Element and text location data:
## Start

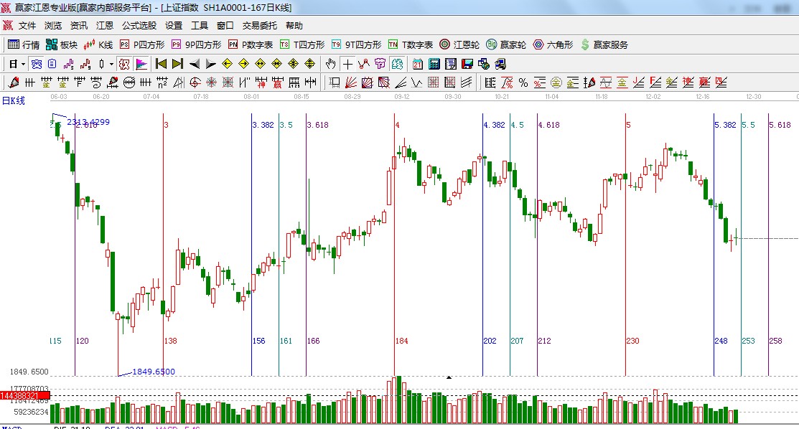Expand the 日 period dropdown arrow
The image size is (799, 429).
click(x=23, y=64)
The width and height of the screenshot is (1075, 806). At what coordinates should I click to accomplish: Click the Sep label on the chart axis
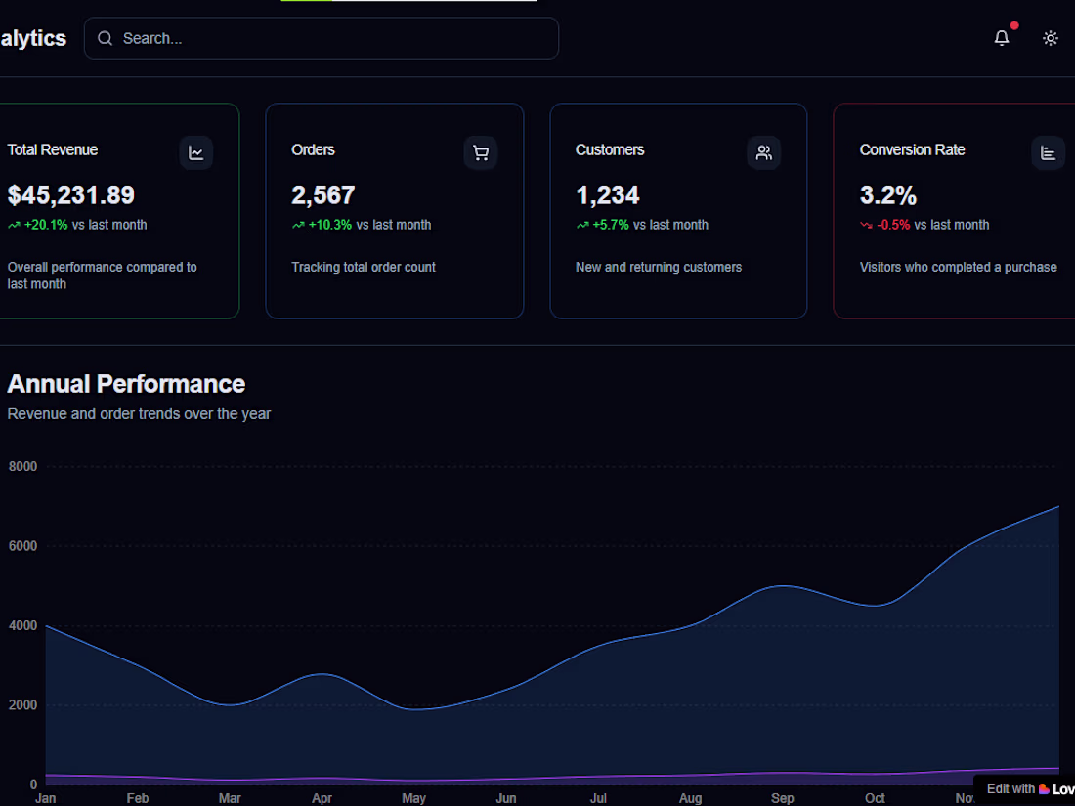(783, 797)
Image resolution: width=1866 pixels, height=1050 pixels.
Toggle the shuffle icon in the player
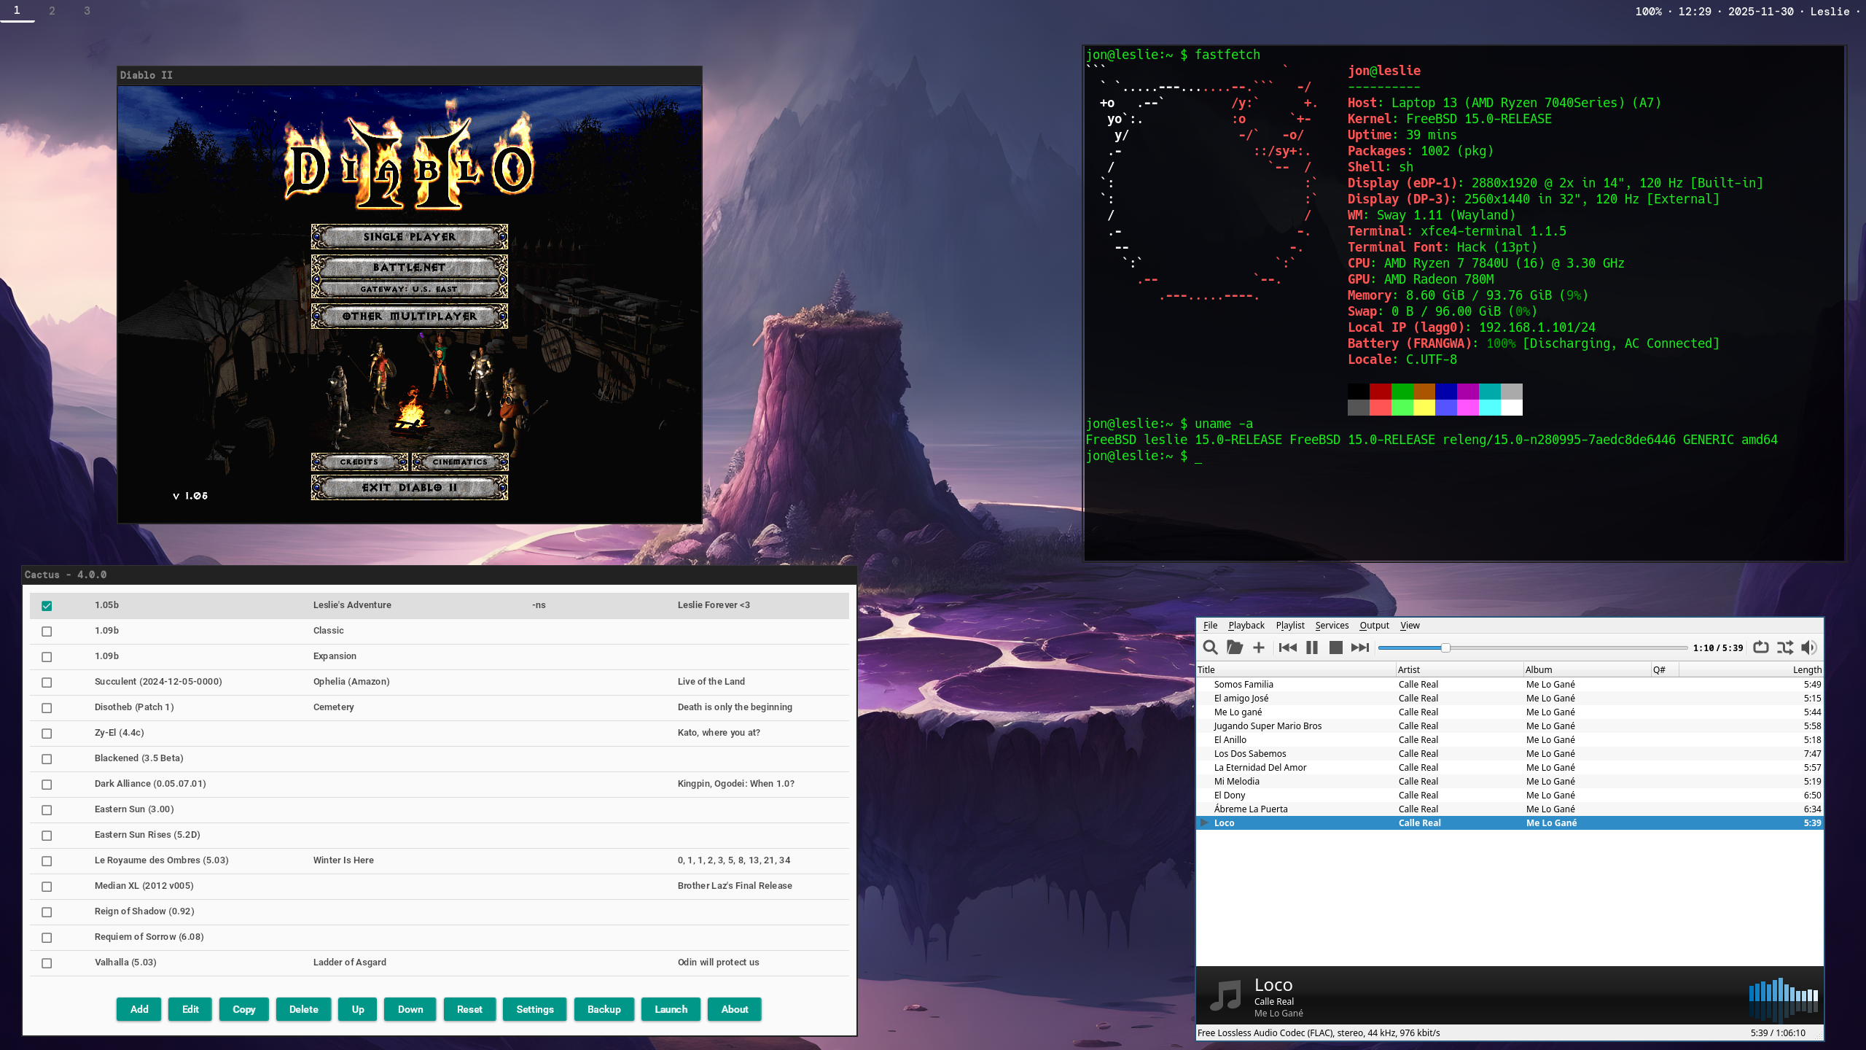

## End

*Task*: Convert the listing, from the line containing "Image resolution: width=1866" through the end of the listing, into a Markdown table with the columns Row and Line, omitting blank lines and pictures.

*Response to the task*:
| Row | Line |
|---|---|
| 1 | Image resolution: width=1866 pixels, height=1050 pixels. |
| 2 | Toggle the shuffle icon in the player |